Jeffrey S. Poulin, Loral Federal Systems, Owego, New York, 13827, poulinj@lfs.loral.com. Dr. Poulin currently works as a Principal Investigator with the Owego Advanced Technology Group on object-oriented frameworks, software reuse, and Open Systems Integration. A Hertz Foundation Fellow, Dr. Poulin earned his Bachelors degree at the United States Military Academy at West Point, New York, and his Masters and Ph.D. degrees at Rensselaer Polytechnic Institute in Troy, New York.

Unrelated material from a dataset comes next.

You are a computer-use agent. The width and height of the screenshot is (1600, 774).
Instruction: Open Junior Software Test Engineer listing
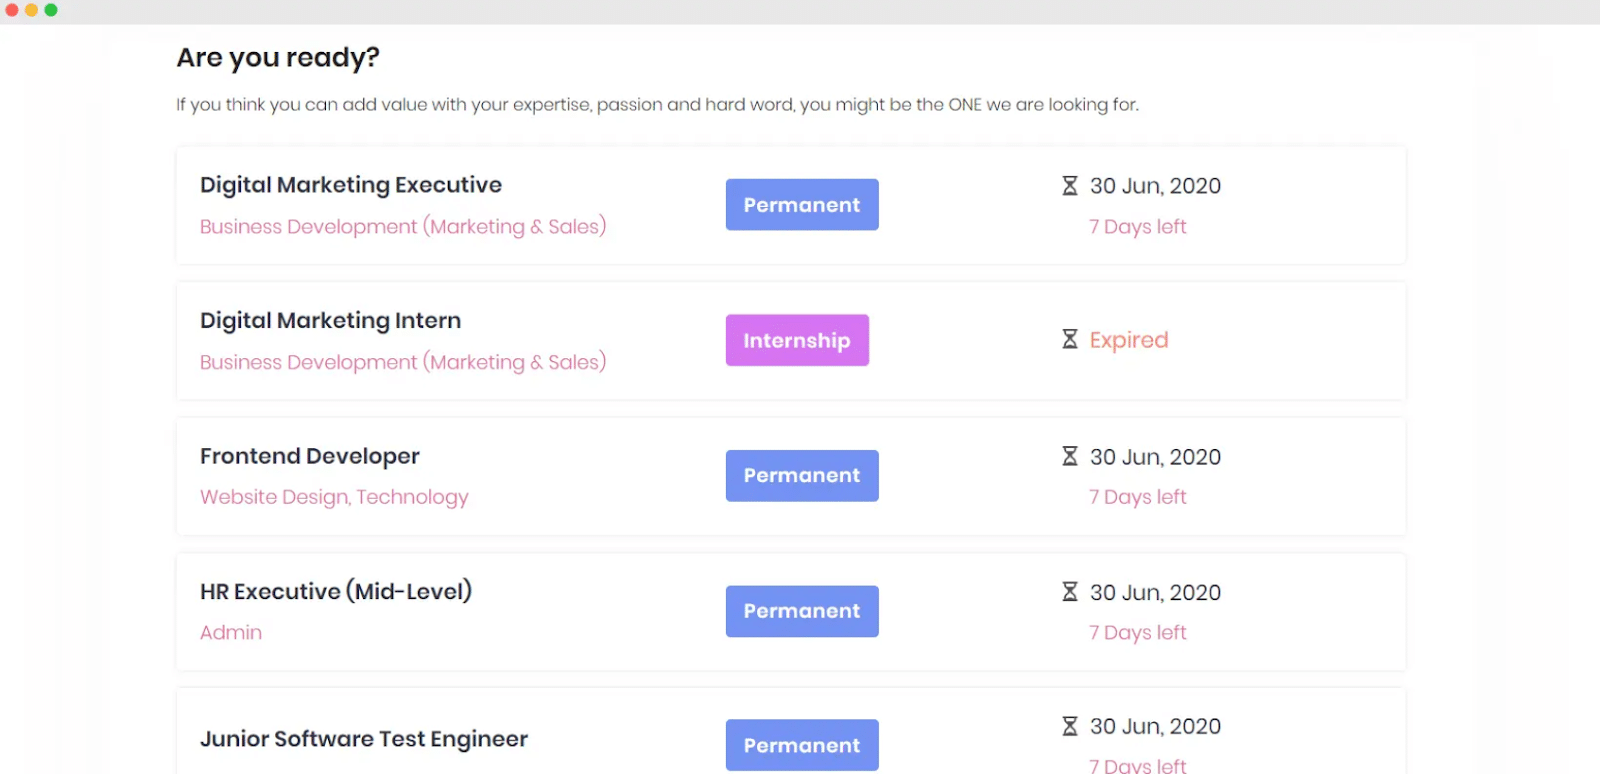pos(364,739)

Keith J. Werkman, Loral Federal Systems, Owego, New York, 13827, keithw@lfs.loral.com. Dr. Werkman works with the Owego Advanced Technology Group developing multimedia artificial intelligence (AI) tools to support enhanced user environments for software reuse, agile manufacturing, concurrent engineering, group decision support systems, and group-ware. A National Science Foundation Engineering Research Center (NSF-ERC) Fellow at the ATLSS Center and Lehigh, Dr. Werkman earned his Bachelors, Masters, and Ph.D. degrees from Lehigh University in Bethlehem, PA.